The tour at the research station was very interesting. The lady who gave the tour told a lot about interesting researches that had recently been done at Heron and she explained things very well and with passion. She also gave us the tip of not using washing products that contain microbeads anymore. As these plastic balls do not resolve, but end up in water everywhere around the world and then also in the stomachs of all the animals that drink the water.
As we were leaving the next day at 10 am, we decided to wake up before sunrise (4.45 am) and enjoy the day for as long as possible. On our way to the beach to watch the sunrise, we received a large suprise!

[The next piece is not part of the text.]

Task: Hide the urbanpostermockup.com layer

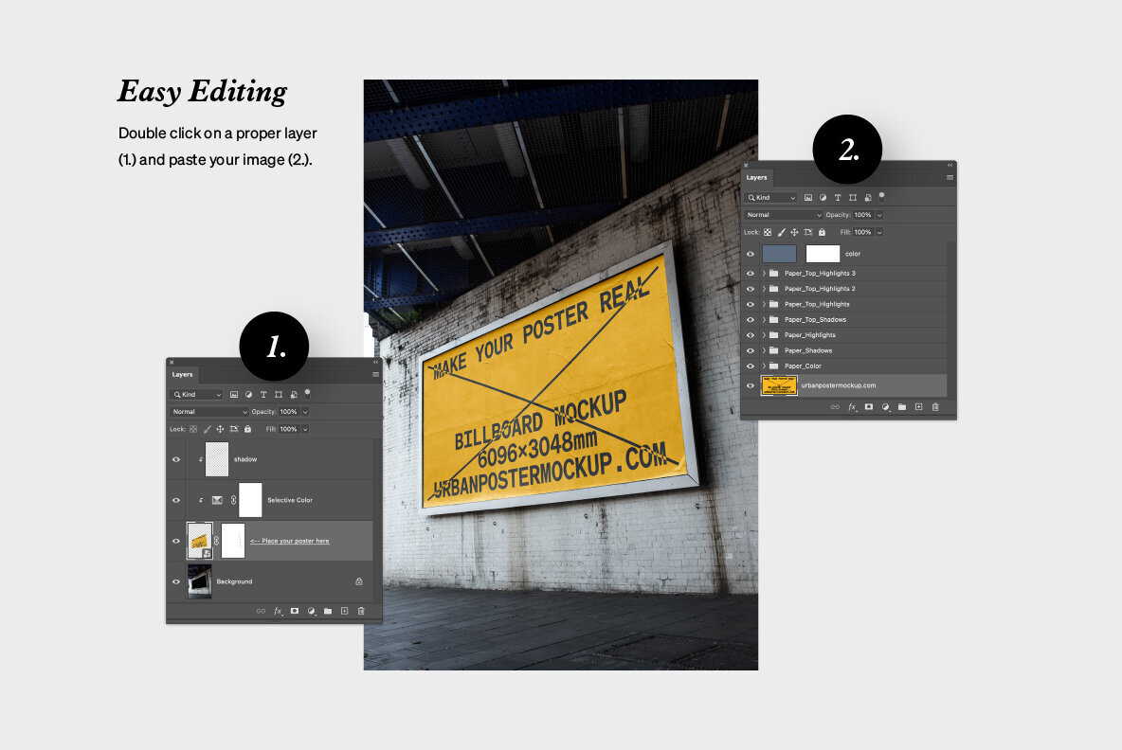Action: point(751,385)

In the park in between the cottages we saw a big turtle that got lost after laying eggs and did not find her way back to the beach.

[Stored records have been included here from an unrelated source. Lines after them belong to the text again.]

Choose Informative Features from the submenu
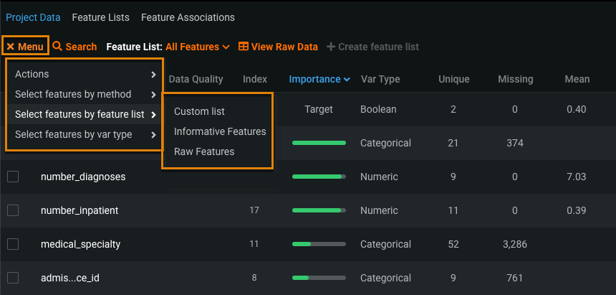Image resolution: width=616 pixels, height=295 pixels. pyautogui.click(x=220, y=131)
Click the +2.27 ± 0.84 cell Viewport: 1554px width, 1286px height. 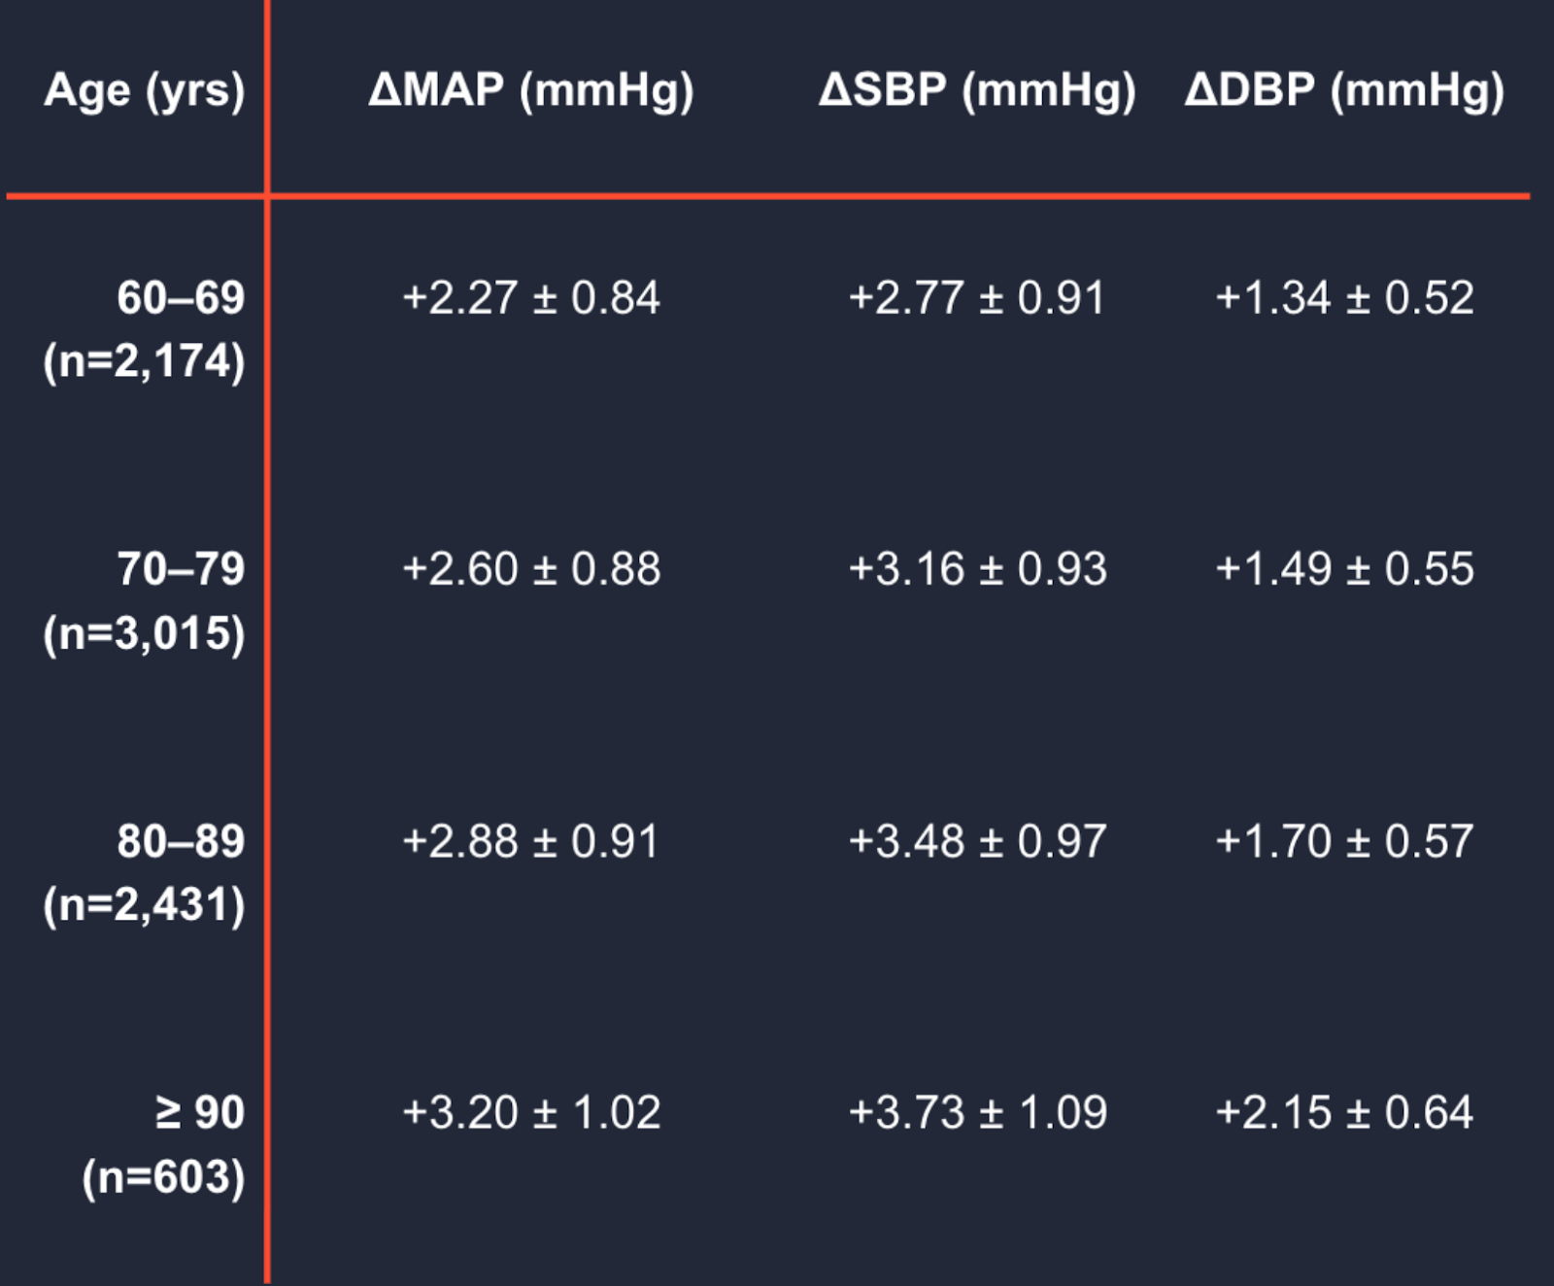pos(530,297)
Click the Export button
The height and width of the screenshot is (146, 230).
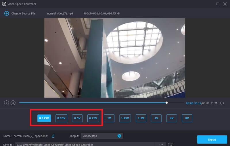pos(212,140)
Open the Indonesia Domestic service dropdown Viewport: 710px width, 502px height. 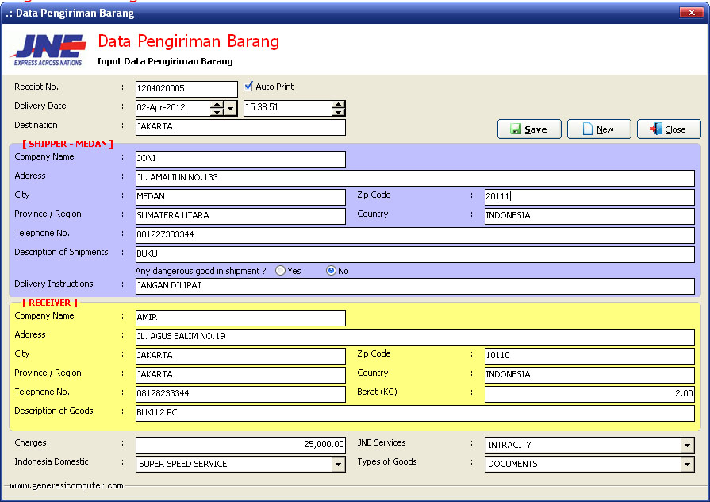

These turtles are so big and heavy that you can’t just pick them up and then carry to the sea, apart from that they have sharp beaks… The turtle was very tired, but together with a turtle-o (research people that come to the island at hatching season) we guided the turtle back to the beach, were she totally exhausted waited for the tide to come in as she didn’t have enough power left to climb over the rocks.
In the mean time it was far after sunrise, so we went to the pier for a last snorkel at the reef. We saw many sharks, ray’s, turtles, a big coral cod and a million beautiful coloured fishes. After breakfast we had to pack up, pay our bill and head of to the ferry. We had a calm ride back to Gladstone again and not to many people were throwing up. Yay.
We had two long driving days ahead from Gladstone to North Dorrigo. We made a stop on the sunshine coast where Daniel (a mate of David) lives. He and his wife Katie moved from England to Australia one year ago and their son was born (Arthur) 7 weeks back. We had a nice evening at the garden and a yummy BBQ meal.
We slept very well that night and didn’t wake up from the all night crying of Arthur (as he had his vaccinations that day). The next morning we had a delicious brekky in the garden and some more good conversations, before we headed of for our second long driving day, back to Dorrigo.
Of course we had to spend the last 12 days in Australia in style and were would that be better than with David’s parents in North Dorrigo.
We spend our days with family meals, picnics, little adventures in national parks, doing jobs around the house that need to be done by a young bloke (chopping wood, cleaning gutters, digging a trench), bring up to date a lot of our administration and prepared the next part of our world trip (within the next 3 weeks Hawaii, Canada and Mexico scheduled).
It was very nice to spent our last days in Australia with family and we are really going to miss them.
But we are also looking forward to the second half of our trip. With new adventures in North, Central and South America. We are not finished with travelling yet. Let the games begin!